Energia

Lo sviluppo di materiali innovativi per gli scenari energetici del futuro riveste oggi un ruolo di primissimo piano per la transizione green. Tra le varie sfide per un progresso sostenibile vi sono certamente nuovi materiali che migliorino le performance della conversione luce-energia, materiali nanostrutturati che possano catalizzare l'elettrolisi dell'acqua e sistemi ibridi in grado di accumulare grandi quantità di energia in volumi piccolissimi. In tutti questi ambiti di ricerca, la fisica della materia permette una investigazione sempre originale e vincente per la comprensione approfondita delle proprietà strutturali ed elettroniche in gioco.

 

Materiali innovativi per il fotovoltaico

Docenti: A. Terrasi
I conduttori trasparenti (TCO) sono materiali attualmente impiegati in numerose tecnologie, in particolare nelle celle fotovoltaiche. Un aspetto importante correlato all’applicazione di questi materiali nelle celle fotovoltaiche è legato all’assorbimento di radiazione luminosa proveniente dal sole. Per migliorare l’assorbimento della radiazione indipendentemente dal materiale trasparente conduttore usato si può sfruttare il concetto di “light trapping”. Un approccio di light trapping molto promettente è basato sulla plasmonica, e cioè lo sfruttamento delle proprietà ottiche di opportuni strati di nanoparticelle metalliche, prodotte in specifiche regioni del dispositivo, per incrementare l'intensità della radiazione nello strato semiconduttore mediante effetti near-field causati dalle nanoparticelle. La presente attività mira alla integrazione di TCO innovativi (IZrO,..) e nanostrutture metalliche (Au, Ag, Cu, Al) e ottimizzazione delle corrispondenti caratteristiche in vista dell’aumento di efficienza delle celle fotovoltaiche.

 

Nanostrutture per idrogeno verde

Docenti: S. BattiatoE. BrunoS. Mirabella, F. RuffinoA. Terrasi 
La tendenza alla decarbonizzazione sta spingendo verso nuove fonti di energia pulita, come la produzione di idrogeno verde.
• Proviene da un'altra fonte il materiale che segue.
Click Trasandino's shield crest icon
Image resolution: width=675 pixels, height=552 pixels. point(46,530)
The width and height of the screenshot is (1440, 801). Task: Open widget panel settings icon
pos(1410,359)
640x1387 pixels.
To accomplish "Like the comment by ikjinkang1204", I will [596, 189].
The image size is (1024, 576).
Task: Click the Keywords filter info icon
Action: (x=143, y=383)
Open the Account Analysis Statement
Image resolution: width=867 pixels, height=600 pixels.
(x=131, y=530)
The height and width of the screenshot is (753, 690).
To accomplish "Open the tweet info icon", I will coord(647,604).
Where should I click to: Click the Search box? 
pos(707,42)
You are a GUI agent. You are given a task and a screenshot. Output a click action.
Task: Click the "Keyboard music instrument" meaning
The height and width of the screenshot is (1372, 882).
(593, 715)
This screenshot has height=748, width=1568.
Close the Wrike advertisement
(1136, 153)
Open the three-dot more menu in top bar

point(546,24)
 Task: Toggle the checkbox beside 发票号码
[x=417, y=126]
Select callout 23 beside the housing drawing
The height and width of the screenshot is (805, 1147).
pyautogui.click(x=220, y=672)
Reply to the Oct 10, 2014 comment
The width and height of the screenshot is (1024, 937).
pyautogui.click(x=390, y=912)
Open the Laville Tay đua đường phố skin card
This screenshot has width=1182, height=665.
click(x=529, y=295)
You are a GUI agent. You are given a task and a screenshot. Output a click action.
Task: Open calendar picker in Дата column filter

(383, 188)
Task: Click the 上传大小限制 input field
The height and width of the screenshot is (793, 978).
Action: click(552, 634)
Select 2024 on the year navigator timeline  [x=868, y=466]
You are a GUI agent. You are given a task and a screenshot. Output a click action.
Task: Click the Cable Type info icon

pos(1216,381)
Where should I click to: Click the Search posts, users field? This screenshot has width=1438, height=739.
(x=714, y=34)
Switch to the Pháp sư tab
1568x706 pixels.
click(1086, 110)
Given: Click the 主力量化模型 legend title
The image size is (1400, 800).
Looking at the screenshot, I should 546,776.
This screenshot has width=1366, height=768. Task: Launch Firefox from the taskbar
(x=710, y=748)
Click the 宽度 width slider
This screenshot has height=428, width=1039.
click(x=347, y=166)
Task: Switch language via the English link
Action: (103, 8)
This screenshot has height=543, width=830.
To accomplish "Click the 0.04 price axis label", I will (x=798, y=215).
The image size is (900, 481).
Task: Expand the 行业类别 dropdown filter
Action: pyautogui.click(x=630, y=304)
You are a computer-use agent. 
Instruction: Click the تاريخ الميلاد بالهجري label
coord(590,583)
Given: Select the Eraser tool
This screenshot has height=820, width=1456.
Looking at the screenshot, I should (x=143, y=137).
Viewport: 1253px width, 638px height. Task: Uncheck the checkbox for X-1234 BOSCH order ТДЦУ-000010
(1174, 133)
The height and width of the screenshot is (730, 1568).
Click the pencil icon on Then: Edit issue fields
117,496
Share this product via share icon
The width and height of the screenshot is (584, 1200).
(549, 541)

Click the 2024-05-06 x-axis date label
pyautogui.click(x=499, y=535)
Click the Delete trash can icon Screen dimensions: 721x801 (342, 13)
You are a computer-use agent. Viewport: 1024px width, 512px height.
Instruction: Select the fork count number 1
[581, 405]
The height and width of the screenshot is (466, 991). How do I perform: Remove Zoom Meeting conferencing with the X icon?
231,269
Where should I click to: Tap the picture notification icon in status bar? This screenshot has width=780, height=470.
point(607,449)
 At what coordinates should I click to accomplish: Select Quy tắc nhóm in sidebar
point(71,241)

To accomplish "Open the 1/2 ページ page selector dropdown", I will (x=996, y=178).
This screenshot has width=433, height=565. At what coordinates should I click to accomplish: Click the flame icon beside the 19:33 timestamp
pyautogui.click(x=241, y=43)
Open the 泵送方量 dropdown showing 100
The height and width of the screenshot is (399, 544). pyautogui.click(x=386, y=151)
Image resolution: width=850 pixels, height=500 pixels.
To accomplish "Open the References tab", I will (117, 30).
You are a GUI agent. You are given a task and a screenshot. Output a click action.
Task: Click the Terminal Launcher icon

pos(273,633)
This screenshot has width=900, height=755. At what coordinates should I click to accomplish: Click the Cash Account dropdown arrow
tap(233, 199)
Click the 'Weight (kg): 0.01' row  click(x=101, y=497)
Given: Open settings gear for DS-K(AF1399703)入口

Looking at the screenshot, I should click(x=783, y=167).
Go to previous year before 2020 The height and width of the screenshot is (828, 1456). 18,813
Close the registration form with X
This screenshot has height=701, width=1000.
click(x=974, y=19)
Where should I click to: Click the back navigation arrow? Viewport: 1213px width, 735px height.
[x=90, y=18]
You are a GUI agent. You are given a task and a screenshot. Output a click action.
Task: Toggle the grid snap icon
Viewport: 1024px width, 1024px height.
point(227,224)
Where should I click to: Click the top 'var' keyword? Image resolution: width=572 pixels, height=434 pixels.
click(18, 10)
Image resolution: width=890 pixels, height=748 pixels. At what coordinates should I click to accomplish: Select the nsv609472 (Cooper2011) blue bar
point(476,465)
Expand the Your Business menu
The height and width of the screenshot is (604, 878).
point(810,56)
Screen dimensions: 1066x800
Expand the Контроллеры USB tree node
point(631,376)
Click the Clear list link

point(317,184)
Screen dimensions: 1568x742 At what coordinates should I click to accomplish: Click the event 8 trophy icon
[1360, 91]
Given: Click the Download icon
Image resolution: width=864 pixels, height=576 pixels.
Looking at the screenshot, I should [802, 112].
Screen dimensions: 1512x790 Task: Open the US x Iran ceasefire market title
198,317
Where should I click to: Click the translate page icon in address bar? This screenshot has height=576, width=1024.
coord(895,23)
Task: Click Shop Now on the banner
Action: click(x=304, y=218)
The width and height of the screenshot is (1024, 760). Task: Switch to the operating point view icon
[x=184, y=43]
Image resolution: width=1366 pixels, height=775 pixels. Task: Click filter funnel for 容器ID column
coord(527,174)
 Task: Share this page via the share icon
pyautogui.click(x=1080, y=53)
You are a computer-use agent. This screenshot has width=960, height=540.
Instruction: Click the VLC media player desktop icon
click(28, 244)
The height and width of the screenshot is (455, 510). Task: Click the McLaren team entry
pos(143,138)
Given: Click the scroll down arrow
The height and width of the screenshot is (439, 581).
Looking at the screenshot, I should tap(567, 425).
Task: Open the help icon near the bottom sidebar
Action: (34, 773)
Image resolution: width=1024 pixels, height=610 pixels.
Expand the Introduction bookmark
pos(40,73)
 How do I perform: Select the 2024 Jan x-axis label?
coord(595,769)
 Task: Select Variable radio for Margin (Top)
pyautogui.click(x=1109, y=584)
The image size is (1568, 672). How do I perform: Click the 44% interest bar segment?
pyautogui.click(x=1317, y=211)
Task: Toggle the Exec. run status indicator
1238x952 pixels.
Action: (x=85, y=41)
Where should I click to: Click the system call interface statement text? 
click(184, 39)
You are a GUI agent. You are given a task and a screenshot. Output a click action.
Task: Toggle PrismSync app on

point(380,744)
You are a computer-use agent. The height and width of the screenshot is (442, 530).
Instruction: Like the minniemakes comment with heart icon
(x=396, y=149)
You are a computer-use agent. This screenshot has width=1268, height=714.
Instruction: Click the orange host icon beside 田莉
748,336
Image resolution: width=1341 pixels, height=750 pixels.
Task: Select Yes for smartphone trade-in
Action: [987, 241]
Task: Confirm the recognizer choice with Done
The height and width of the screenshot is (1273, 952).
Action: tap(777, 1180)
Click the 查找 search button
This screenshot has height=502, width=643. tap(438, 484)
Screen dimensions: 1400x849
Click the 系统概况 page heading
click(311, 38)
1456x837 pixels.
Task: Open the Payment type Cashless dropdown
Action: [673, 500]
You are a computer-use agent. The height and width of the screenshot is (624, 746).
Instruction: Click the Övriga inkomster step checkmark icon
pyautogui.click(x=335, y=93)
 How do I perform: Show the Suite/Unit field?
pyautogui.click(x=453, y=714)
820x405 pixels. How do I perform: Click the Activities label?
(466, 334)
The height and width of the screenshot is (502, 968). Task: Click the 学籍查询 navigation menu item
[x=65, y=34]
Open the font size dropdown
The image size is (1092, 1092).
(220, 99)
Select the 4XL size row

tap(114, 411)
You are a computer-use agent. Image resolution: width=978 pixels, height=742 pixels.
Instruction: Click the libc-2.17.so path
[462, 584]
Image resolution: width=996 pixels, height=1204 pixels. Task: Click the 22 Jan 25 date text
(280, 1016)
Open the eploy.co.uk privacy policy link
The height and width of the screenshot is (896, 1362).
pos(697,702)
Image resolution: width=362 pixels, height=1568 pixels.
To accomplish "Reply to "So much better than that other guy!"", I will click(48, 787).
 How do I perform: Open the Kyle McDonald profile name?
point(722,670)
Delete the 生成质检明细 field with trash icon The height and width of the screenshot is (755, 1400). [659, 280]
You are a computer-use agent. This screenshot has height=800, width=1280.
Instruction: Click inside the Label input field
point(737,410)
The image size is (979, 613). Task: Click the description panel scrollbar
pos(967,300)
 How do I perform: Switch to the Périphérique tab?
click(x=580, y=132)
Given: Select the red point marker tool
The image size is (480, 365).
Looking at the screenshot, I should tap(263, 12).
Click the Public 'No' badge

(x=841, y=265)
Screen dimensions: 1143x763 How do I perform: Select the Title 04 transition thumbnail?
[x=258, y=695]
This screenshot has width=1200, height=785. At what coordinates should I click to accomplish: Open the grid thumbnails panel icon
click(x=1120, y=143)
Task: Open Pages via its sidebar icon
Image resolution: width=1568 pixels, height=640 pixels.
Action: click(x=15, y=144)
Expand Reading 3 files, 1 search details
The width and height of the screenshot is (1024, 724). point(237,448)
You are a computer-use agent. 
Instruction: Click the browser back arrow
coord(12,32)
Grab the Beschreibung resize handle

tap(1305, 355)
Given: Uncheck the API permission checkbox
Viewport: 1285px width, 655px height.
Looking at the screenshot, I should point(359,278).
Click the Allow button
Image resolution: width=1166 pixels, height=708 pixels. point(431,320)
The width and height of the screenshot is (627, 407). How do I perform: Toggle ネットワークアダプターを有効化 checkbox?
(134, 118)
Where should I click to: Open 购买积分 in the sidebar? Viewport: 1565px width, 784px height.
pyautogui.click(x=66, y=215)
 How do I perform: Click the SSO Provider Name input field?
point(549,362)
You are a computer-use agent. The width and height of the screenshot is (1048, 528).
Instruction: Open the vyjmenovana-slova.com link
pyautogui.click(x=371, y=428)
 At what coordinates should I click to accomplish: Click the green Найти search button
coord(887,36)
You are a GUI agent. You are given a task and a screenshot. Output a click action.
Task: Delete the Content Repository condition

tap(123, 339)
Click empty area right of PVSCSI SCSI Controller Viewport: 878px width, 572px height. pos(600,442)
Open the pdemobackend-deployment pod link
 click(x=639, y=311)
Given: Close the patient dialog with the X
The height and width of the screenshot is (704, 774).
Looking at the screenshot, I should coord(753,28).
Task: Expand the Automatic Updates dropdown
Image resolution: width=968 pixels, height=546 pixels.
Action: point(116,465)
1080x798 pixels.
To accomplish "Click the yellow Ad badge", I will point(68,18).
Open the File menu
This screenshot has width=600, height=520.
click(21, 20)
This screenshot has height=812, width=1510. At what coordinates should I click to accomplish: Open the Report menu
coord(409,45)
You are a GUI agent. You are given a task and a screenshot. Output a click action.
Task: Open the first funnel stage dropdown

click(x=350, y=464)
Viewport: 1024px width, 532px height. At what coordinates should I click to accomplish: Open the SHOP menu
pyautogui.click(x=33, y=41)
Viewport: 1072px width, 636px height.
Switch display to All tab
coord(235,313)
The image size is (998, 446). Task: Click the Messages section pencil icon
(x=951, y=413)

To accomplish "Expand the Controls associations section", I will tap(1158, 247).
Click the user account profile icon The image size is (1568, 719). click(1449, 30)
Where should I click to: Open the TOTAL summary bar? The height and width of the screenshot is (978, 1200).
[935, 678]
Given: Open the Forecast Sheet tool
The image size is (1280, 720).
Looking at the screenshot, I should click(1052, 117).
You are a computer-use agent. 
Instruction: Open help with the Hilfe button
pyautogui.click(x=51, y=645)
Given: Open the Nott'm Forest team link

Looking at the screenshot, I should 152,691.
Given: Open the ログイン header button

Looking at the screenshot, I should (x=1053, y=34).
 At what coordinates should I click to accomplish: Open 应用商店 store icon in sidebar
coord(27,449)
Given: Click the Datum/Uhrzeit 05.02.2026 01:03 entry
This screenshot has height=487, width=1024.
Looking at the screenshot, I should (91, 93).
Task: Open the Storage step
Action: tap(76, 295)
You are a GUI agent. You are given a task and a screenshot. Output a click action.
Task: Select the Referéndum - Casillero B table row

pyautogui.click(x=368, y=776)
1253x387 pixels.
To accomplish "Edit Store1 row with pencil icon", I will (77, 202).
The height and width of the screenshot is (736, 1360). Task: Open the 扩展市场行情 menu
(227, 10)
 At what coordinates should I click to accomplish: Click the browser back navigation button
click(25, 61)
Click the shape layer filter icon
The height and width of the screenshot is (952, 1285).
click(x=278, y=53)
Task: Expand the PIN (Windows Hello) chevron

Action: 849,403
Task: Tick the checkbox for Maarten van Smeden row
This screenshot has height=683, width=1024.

L’esperienza nella realizzazione di nanostrutture innovative e la più recente esperienza in ambito di misure elettrochimiche ha permesso al gruppo di investire in questo campo. In particolare vengono realizzati, studiati e testati varie tipologie di elettrodi a base di ossidi metallici (NiO, WO3, ZnO,…) da usare per generare water splitting e attivare quindi i processi di Hydrogen evolution reaction (HER) e la concomitante Oxygen evolution reaction (OER) per la produzione di idrogeno green.

 

Materiali per immagazzinamento di energia

Docenti: E. BrunoS. MirabellaF. Ruffino
La capacità di accumulo di energia in volumi sempre più ridotti spinge la ricerca verso sistemi innovativi ed efficienti per una reale transizione energetica. In particolare, grande enfasi è dedicata allo studio e allo sviluppo di (nano)materiali per l’accumulo di idrogeno (per via elettrochimica) con particolare riferimento a materiali non critici e a metodi di sintesi sostenibili. Tra i materiali di interesse ci sono nanostrutture a base di ossidi metallici (per esempio il WO3), o sistemi carboniosi catalizzati dalla decorazione con nanoparticelle metalliche pure (Ni, Pd, Pt) o multimetalliche (PdPt, NiMo).